[Objective] Format the lines of the records from the line containing "Click the 查看MyCat现有的分片节点信息 description" up to and including the line containing "coord(837,527)" as a numbered list, skipping any blank lines. Leave the pictures out of your answer.

[Recorded data]
------------------------------------------------------------------------
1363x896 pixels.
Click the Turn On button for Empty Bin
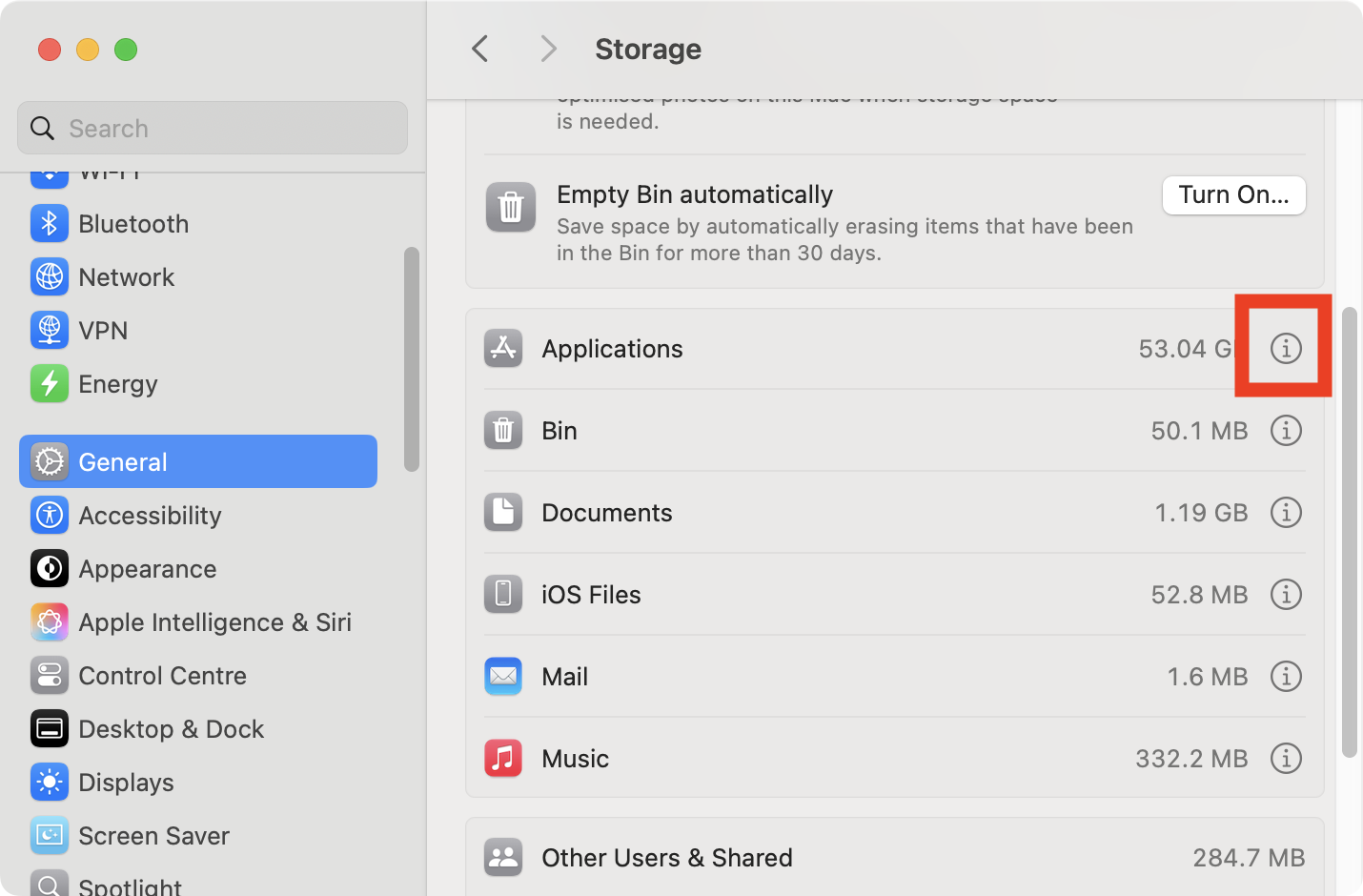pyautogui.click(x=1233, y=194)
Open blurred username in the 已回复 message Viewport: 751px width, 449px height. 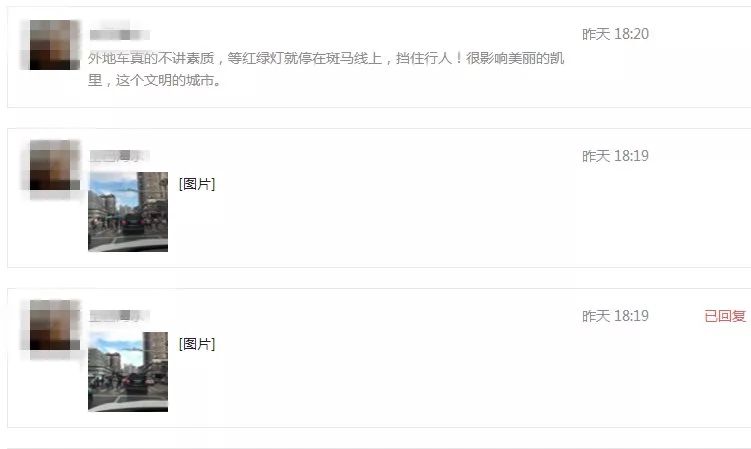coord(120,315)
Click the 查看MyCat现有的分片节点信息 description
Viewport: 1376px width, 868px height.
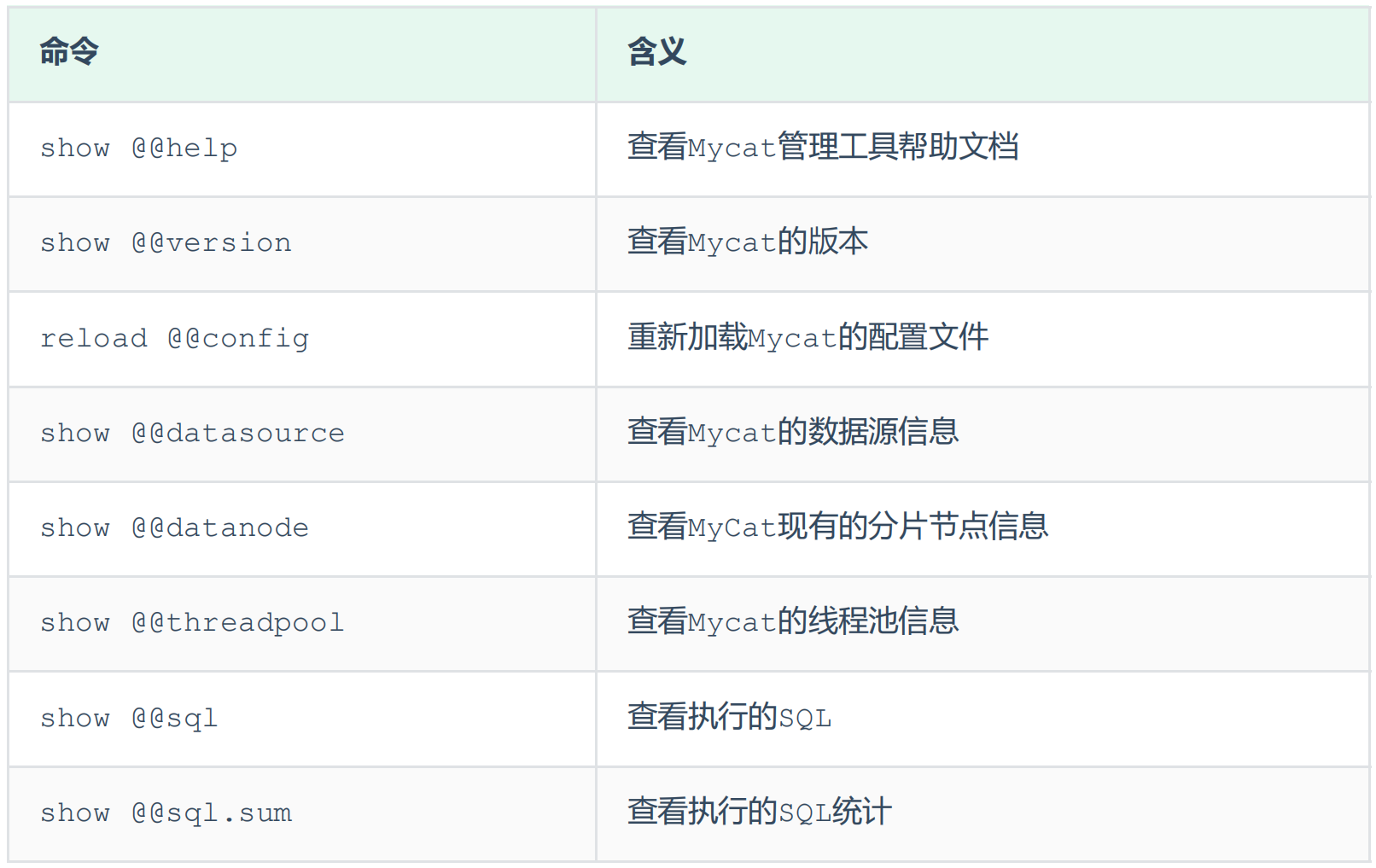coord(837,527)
------------------------------------------------------------------------
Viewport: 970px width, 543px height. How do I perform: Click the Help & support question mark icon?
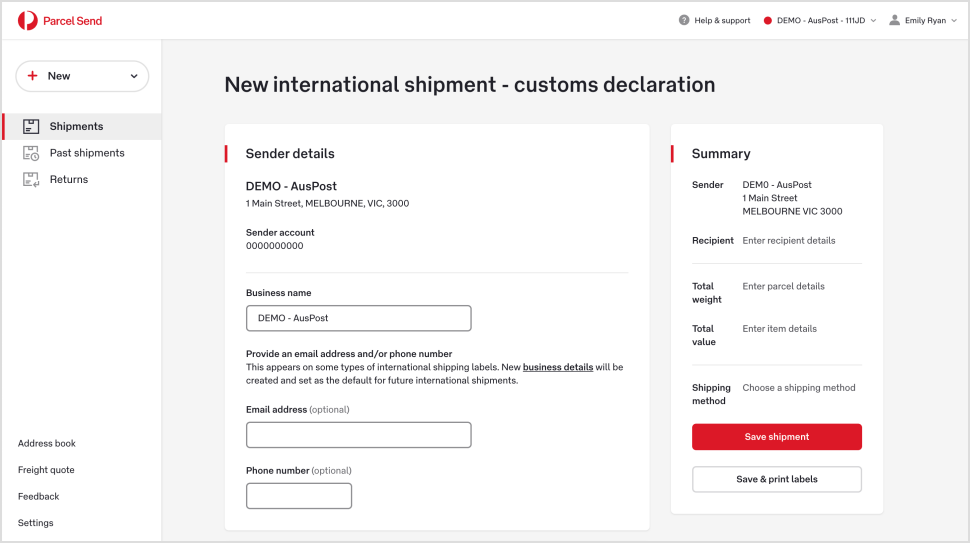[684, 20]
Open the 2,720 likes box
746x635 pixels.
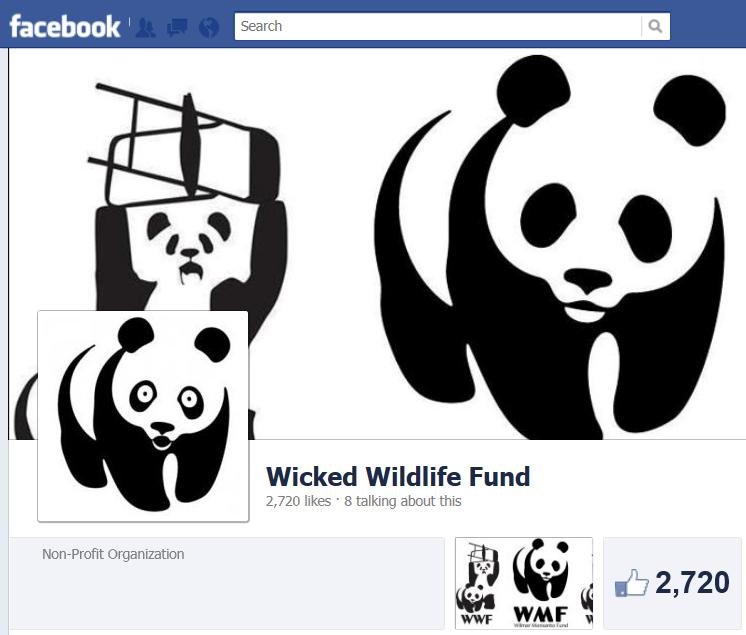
------------------------------------------------------------------------
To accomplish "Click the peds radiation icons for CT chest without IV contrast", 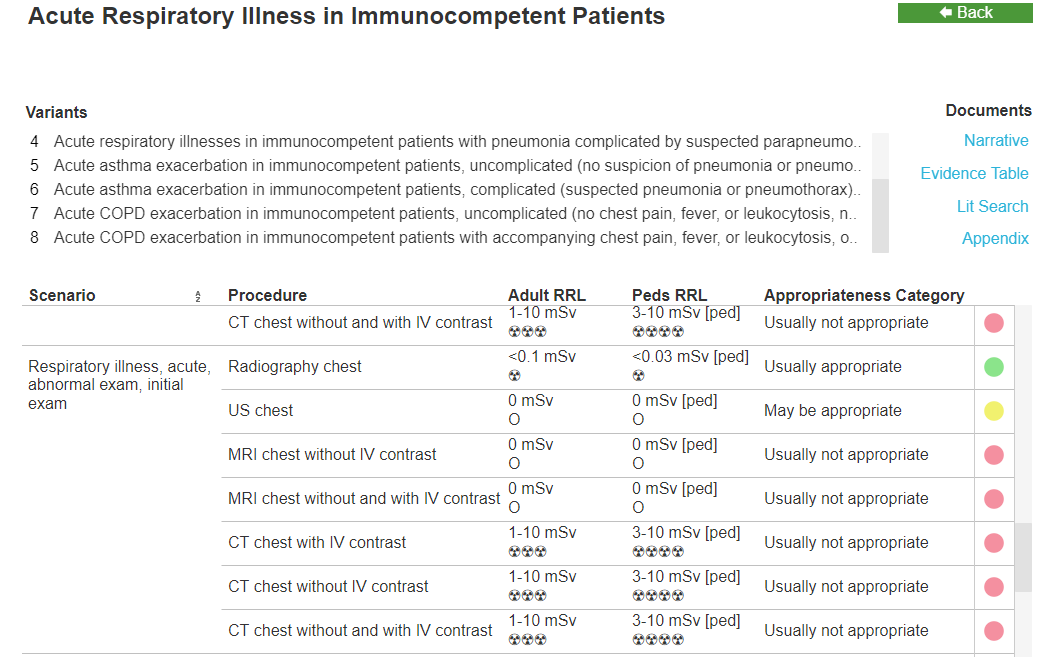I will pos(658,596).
------------------------------------------------------------------------
[Exercise response]
1. Click the 查看MyCat现有的分片节点信息 description
2. Viewport: 1376px width, 868px height.
3. coord(837,527)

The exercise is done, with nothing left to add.